Die neuere Rechtsprechung des BGH und das jüngere Schrifttum haben sich jedoch inzwischen auch bei § 2040 Abs. 1 BGB dem Mehrheitsprinzip des § 2038 BGB angenähert,[198] obwohl der BGH seine bisherige Meinung, dass die überstimmten Miterben notfalls zu verklagen sind, noch nicht ganz aufgegeben zu haben scheint.

Für das Außenverhältnis gegenüber Dritten ergeben sich dadurch enorme Probleme, weil der Dritte nicht beurteilen kann, ob die Mehrheit handeln darf oder nicht. Aus Gründen der Rechtssicherheit wird der Dritte die Zustimmung aller Erben verlangen. Das Mitwirkungserfordernis aller Erben bei einer Verfügung ist allerdings auch gerechtfertigt, weil dem andererseits die gesamtschuldnerische Haftung jedes einzelnen Miterben gegenüber steht (§ 2058 BGB).[199] Und solange jedem Miterben die Haftung für Nachlassverbindlichkeiten droht, muss er ein wirksames Mitspracherecht haben, wenn durch eine Verfügung der Nachlass als Haftungsmasse geschmälert wird.

[194] OLG München, Beschl. v. 6.10.2010 – 7 U 3661/10, nach juris; MüKo/Regen, 5. Aufl. 2010, § 2038 Rn 30.

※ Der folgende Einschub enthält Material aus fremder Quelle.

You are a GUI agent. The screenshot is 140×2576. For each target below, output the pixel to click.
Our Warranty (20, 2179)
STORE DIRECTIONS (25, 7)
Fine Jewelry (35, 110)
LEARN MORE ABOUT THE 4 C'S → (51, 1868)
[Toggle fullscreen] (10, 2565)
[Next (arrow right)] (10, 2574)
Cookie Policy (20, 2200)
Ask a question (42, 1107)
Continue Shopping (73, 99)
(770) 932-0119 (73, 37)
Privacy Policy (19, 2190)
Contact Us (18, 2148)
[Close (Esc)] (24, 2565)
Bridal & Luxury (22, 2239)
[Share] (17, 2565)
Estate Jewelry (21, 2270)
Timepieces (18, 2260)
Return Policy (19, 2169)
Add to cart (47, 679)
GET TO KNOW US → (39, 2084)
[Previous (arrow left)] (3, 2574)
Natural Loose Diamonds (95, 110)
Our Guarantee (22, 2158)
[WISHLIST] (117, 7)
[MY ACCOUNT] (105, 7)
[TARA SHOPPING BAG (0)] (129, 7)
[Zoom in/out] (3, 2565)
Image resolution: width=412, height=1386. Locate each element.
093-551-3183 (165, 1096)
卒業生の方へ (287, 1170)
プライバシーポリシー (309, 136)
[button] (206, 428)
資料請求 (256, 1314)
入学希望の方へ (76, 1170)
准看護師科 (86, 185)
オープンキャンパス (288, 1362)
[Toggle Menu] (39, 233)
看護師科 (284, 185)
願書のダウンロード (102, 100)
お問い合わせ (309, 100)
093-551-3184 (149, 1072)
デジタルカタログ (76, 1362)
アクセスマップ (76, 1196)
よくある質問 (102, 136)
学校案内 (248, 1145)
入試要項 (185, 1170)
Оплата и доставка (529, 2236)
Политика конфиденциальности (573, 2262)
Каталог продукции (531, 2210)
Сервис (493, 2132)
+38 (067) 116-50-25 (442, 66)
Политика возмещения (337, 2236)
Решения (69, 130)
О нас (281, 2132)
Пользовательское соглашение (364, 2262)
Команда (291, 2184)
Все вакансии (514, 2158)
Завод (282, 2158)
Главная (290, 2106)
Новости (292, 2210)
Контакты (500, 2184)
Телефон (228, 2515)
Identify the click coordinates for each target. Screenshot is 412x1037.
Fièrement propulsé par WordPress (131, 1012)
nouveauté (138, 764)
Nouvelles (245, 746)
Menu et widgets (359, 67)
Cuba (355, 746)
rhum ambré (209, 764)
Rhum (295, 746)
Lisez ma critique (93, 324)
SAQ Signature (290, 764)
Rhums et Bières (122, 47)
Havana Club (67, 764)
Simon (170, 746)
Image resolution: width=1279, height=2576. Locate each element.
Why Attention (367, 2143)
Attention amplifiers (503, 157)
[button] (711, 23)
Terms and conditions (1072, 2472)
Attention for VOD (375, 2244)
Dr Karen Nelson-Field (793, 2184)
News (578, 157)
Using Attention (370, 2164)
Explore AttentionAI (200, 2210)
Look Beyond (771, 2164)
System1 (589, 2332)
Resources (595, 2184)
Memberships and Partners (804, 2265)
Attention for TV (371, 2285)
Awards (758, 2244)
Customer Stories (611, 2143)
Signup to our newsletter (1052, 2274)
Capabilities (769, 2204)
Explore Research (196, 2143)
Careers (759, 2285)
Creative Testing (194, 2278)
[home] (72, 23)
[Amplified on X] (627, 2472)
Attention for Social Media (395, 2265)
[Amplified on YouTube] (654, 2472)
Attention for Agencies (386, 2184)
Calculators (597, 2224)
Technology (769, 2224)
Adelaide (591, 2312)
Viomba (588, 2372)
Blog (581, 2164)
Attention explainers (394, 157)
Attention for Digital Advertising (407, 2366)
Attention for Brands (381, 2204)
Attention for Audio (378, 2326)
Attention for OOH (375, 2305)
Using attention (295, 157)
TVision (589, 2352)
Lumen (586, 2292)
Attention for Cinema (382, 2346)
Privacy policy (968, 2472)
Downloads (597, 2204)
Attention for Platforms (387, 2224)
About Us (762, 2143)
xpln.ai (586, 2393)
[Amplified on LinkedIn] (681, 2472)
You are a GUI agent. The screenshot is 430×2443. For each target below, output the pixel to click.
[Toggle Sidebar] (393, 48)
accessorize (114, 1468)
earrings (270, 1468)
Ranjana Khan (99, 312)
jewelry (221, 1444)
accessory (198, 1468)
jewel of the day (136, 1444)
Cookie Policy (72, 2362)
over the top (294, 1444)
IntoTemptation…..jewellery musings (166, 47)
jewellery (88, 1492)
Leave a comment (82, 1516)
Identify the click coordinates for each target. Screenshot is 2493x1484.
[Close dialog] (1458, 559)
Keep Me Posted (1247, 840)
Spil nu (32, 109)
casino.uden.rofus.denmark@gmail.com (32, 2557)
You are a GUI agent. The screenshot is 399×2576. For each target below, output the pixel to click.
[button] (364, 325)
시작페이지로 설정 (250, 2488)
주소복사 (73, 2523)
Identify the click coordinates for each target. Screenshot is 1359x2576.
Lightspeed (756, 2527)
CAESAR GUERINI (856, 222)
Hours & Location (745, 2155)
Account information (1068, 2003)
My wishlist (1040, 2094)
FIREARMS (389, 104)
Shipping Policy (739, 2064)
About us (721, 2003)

[195] BGHZ 6, 76, 81/82; BGH FamRZ 1965, 267, 269; KG OLGE 30, 184; NJW 1953, 1592, 1593; Staudinger/Langhein, § 745 Rn 5; Staudinger/Löhnig, § 2038 Rn 13/14.
[196] So ausdrücklich, MüKo/K. Schmidt, §§ 744, 745 Rn 28.
[197] Vgl. MüKo/Gergen, § 2038 Rn 53, Staudinger/Löhnig, § 2038 Rn 40; Brox/Walker, Rn 484.
[198] BGH, NJW 2013, 166–167; BGHZ 108, 21, 30 = NJW 1989, 2694, 2697 = FamRZ 1989, 963, Ebenroth, Rn 765, Palandt/Weidlich, § 2038 Rn 2, Soergel/Wolf, § 2038 Rn 5; Jauernig/Stürner, § 2038 Anm. 1; Leipold, ZEV 2013, 82 f.; Münch, FamRZ 2013, 1002–1013.
[199] A.A. Eberl-Borges, NJW 2006, 1313.